- EXTRACTED RECORDS -

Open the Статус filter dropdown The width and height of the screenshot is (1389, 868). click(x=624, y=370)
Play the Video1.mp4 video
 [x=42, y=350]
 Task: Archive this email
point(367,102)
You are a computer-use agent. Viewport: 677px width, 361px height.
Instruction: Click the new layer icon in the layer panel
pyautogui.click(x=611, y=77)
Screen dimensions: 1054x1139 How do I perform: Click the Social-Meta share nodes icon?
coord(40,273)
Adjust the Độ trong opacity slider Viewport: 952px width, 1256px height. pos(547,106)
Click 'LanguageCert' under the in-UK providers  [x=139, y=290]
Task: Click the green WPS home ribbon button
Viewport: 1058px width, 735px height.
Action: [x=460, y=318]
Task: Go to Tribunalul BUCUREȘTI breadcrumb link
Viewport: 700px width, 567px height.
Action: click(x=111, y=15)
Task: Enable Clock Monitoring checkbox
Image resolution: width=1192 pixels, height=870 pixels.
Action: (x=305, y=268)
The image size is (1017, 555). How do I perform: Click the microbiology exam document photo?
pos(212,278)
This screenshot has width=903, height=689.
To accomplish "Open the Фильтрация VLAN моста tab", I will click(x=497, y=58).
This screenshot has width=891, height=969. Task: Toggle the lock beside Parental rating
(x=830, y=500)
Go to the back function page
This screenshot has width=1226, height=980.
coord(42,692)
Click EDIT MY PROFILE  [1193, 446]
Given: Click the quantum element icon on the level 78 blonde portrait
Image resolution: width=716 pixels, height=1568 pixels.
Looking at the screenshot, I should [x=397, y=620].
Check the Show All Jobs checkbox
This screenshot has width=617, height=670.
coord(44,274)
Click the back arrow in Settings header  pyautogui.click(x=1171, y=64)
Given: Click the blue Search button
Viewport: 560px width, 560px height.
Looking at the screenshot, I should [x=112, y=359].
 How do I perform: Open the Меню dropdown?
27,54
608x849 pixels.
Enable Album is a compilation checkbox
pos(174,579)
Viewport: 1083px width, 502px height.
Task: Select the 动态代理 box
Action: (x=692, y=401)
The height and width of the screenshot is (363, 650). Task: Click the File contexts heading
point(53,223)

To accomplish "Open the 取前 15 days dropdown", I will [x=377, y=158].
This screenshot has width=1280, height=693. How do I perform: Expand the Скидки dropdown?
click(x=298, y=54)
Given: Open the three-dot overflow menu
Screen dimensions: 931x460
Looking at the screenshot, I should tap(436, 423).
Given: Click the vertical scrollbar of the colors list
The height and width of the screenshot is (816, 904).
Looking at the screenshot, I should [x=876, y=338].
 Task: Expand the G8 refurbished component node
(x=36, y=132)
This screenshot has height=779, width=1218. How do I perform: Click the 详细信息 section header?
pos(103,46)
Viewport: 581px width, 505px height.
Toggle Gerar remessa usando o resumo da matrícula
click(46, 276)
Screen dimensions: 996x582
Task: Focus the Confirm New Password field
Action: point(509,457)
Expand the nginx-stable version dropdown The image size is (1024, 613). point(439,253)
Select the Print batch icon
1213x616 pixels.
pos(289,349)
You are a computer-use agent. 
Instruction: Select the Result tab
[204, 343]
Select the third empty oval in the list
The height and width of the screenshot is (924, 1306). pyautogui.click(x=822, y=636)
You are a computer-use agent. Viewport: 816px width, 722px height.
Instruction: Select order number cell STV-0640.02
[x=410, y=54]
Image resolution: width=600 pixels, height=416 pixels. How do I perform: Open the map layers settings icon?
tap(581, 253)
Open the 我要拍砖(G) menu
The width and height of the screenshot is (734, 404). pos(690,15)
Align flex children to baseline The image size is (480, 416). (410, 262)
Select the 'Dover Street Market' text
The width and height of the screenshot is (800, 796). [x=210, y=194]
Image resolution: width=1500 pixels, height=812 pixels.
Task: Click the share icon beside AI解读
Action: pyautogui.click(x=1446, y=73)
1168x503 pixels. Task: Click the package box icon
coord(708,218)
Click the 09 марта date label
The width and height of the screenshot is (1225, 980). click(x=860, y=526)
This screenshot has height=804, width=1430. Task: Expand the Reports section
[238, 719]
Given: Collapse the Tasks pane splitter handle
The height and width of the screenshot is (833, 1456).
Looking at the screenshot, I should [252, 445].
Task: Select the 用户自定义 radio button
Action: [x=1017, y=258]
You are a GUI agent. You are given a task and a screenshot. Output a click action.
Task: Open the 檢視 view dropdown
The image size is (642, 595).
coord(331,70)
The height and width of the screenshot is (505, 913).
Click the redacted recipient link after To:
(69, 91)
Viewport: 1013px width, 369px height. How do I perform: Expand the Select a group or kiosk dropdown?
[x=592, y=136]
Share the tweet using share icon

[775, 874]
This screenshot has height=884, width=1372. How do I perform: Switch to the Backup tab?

- TASK -
The required answer is a single number: how many lines above hold the string "agent".

- ANSWER SECTION -
4